Being able to identify the subtypes early on in the disease process and using non-invasive MRI scanning means there is a better chance of identifying the best treatment for individuals.
12 October 2018
UCLH clinicians and UCL computer scientists have got together at a sell-out UCLH/UCL workshop event to discuss challenges in healthcare ripe for the application of artificial intelligence (AI) and data science.
The event was aimed at matching up clinicians with computer scientists to find ways of using AI to improve diagnosis, speed up treatment or personalise care.
Staff from across UCLH and UCL attended the workshop, and consultant haematologist Dr Wai Keong Wong was among the clinicians to put forward suggestions for projects. His idea involved using AI and machine learning to derive additional information from the raw data produced by full blood count analysers.
6 August 2018
A researcher at UCL/UCLH has received a 5 year NIHR Research Professorship to optimise the treatment of multiple sclerosis (MS) through the use of machine learning.
Professor Olga Ciccarelli, from the UCL Institute of Neurology, and her NIHR-funded team will develop a computer tool which predicts which drugs a patient with MS will respond to.
There are many drugs licensed for MS, but doctors and researchers currently cannot predict which will work best for an individual.
As a result, the choice about which medication to start is based on personal preference.
Professor Ciccarelli’s team will collect all the information which makes up the ‘profile’ of patients with MS, including age, gender, genetic factors, diet, scans and other health conditions patients may have.
The new computer tool will be able to predict which treatments work best for different patient profiles.

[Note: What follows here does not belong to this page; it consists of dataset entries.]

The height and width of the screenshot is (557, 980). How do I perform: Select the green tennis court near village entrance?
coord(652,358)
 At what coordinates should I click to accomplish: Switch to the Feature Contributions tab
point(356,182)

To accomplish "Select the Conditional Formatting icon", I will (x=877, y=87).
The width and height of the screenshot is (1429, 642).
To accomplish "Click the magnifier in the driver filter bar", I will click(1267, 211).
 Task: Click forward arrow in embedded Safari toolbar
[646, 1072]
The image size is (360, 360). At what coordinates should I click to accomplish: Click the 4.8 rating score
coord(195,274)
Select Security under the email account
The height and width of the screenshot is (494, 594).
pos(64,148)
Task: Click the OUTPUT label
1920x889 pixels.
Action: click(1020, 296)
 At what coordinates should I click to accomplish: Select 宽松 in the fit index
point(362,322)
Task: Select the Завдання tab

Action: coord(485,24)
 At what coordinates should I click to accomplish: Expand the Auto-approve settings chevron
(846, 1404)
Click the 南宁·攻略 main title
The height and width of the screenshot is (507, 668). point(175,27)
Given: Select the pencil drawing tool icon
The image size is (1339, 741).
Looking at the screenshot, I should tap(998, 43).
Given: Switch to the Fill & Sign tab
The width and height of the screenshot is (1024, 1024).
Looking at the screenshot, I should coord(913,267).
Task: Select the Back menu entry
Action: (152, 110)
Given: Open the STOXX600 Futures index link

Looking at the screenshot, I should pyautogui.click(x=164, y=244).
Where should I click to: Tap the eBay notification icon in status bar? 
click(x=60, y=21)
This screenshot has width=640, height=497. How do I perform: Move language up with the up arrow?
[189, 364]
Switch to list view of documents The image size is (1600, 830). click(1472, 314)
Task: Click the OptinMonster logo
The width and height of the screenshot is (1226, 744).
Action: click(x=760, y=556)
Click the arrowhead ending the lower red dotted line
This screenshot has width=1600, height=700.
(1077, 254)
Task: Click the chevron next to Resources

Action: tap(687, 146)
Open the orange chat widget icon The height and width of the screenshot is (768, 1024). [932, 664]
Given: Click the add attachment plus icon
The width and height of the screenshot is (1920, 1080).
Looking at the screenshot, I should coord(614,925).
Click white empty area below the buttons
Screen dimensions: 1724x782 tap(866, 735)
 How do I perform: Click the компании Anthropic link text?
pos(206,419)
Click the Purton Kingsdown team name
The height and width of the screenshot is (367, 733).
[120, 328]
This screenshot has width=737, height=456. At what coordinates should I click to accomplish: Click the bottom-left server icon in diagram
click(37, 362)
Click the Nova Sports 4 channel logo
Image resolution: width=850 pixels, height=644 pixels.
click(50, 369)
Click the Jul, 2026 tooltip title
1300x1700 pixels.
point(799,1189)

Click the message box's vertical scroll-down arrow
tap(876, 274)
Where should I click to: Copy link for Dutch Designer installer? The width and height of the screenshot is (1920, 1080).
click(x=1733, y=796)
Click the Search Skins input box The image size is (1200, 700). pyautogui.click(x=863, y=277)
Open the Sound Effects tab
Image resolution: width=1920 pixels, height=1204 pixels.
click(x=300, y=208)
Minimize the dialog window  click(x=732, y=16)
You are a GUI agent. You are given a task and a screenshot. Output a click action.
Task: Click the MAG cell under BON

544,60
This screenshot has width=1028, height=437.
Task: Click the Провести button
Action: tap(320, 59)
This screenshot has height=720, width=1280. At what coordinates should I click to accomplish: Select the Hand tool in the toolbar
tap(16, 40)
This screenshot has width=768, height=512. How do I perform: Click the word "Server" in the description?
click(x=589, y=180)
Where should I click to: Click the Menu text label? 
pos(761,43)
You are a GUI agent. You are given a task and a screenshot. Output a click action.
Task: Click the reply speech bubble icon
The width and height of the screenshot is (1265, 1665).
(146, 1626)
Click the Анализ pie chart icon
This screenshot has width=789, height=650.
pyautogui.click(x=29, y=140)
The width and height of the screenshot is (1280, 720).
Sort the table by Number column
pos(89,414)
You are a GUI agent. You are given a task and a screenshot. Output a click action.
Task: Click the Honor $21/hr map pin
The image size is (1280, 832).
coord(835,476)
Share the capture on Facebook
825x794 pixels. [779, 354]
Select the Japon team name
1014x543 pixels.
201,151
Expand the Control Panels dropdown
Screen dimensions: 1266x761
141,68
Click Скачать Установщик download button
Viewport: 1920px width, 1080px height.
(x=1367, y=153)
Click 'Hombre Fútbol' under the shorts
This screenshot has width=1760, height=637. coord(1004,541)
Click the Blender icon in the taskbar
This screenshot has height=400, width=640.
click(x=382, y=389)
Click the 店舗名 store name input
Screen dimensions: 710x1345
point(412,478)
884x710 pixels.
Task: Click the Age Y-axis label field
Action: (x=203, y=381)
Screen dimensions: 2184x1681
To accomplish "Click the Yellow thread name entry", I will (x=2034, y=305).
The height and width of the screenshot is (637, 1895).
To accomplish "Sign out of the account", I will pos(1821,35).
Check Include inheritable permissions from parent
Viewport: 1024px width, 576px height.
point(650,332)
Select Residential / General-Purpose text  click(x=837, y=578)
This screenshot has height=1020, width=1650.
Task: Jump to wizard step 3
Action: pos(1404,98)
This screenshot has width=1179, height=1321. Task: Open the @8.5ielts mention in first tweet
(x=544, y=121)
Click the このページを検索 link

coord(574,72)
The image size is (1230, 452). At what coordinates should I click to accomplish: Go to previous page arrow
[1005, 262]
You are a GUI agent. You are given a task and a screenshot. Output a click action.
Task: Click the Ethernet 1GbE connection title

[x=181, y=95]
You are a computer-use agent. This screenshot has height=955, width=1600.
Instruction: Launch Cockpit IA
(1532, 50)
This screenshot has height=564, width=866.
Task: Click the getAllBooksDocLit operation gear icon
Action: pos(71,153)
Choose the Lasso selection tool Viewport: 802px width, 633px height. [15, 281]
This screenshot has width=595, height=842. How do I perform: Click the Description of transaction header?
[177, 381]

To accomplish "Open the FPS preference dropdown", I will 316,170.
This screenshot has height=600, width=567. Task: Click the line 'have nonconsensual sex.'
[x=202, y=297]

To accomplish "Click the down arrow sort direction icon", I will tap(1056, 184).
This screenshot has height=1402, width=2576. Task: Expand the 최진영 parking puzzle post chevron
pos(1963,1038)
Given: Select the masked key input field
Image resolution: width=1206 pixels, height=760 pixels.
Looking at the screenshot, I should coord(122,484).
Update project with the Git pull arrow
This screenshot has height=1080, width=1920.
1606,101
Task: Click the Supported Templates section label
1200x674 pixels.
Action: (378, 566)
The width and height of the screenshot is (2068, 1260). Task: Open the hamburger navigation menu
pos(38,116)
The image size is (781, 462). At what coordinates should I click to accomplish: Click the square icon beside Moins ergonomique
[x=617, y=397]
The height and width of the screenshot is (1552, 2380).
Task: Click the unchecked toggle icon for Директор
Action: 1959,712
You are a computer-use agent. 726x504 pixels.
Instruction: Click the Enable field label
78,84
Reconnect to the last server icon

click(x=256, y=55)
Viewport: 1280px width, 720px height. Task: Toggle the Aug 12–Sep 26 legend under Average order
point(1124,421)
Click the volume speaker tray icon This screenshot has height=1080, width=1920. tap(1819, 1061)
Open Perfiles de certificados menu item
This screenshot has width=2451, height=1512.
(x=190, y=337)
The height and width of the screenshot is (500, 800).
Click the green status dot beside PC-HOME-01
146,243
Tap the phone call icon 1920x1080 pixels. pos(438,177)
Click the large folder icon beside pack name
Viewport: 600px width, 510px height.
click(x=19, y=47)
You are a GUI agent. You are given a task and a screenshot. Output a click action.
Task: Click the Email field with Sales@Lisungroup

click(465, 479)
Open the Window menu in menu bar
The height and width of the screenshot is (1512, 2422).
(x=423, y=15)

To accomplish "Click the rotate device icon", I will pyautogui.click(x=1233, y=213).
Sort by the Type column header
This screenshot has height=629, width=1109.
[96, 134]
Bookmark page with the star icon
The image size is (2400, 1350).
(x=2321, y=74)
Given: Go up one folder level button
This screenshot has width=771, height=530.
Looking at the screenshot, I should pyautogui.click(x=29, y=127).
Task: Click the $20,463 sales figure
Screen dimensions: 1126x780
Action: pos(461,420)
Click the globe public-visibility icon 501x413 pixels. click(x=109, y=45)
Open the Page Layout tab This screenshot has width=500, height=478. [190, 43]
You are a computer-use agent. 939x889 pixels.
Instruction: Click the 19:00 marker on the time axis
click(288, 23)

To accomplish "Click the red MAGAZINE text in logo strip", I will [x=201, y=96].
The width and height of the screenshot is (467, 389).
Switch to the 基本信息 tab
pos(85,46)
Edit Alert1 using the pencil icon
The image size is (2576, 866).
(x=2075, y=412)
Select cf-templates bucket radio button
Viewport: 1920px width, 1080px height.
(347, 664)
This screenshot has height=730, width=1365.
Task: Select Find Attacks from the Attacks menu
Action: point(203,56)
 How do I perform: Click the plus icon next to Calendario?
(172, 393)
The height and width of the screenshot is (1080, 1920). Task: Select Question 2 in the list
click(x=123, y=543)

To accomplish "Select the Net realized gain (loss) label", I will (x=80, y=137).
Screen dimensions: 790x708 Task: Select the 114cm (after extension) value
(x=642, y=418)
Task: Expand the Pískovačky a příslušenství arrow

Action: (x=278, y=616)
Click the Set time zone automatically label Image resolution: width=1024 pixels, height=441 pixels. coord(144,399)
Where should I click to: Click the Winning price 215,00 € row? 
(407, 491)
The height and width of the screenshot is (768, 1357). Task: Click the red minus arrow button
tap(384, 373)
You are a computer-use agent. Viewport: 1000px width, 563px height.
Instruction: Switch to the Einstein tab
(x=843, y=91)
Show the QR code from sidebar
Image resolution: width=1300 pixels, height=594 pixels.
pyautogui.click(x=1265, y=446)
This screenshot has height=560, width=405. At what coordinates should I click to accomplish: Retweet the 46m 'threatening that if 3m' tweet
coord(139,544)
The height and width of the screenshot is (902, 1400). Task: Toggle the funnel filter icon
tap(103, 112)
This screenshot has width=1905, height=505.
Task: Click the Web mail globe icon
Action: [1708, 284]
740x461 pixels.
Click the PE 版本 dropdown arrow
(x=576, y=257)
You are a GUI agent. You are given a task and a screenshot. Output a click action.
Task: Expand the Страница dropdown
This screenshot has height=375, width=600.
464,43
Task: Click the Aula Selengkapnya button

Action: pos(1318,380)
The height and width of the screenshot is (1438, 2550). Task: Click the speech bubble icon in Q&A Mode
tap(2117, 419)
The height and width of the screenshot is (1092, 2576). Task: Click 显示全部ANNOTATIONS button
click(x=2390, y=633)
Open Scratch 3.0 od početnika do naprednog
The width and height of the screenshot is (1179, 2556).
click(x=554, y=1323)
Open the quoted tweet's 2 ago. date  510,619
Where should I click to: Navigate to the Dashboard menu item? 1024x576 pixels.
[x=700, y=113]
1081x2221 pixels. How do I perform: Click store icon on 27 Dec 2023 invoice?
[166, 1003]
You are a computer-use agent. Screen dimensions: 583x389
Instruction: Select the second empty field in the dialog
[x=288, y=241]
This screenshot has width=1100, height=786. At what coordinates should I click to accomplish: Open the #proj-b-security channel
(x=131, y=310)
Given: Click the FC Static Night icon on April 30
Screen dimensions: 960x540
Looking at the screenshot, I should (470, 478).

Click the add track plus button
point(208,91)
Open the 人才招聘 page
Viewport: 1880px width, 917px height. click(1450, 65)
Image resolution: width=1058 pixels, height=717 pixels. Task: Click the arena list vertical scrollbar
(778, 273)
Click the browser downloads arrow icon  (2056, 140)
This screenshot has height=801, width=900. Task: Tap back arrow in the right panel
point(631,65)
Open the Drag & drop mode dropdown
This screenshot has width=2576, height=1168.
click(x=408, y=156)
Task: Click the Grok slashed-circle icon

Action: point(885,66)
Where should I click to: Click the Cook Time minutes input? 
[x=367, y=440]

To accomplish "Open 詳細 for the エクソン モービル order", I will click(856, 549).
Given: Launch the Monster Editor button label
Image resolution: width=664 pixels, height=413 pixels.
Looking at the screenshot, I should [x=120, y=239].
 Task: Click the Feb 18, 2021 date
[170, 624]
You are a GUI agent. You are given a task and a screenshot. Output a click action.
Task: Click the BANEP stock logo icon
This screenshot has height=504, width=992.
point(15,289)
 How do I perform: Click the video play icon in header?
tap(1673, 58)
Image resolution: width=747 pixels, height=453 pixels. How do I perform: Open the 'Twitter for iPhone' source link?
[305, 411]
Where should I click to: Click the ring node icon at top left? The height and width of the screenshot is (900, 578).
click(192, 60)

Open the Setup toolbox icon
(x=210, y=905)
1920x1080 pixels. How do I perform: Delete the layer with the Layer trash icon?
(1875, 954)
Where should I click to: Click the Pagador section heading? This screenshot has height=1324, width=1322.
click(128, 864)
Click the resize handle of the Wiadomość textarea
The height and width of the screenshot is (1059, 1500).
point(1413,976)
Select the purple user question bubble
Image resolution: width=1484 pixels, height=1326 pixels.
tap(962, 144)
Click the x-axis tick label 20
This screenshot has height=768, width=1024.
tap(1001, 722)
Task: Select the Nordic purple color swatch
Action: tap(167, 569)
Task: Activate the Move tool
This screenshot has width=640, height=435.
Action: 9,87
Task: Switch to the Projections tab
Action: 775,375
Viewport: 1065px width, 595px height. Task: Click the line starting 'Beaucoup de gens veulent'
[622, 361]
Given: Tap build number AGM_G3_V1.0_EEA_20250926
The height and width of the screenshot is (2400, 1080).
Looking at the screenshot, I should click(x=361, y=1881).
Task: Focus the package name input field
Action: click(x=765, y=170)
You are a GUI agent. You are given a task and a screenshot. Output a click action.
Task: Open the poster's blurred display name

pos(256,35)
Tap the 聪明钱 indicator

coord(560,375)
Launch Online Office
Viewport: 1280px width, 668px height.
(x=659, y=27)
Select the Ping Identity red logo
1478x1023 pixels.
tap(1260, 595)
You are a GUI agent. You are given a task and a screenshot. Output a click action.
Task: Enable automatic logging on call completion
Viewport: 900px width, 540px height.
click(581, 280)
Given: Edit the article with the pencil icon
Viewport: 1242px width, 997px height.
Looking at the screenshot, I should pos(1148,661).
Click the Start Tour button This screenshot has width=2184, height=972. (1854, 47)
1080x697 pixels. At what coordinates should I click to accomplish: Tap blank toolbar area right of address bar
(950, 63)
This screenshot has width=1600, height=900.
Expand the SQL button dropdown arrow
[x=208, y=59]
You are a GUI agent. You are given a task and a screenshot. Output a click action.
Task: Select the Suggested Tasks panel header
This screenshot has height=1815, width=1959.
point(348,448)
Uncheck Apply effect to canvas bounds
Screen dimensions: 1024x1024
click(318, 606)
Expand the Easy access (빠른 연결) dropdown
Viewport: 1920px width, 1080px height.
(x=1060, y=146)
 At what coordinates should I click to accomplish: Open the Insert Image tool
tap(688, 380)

In May 2018 we announced our vision to be a research hospital – not just a hospital that does a lot of research. Read our full report.
As a research hospital, practice and treatment will constantly evolve in the light of experience and new evidence. In addition, staff will channel first-hand experience of patient care straight into the design and running of research studies.
We will harness the power of data science and artificial intelligence to do this.
This intertwining of clinical practice and research will be critical as we confront COVID-19. We will rapidly translate new evidence and insights into improvements in care, and the experience of our clinical teams caring for Covid-19 patients is feeding rapidly and directly into decisions around COVID-19 research.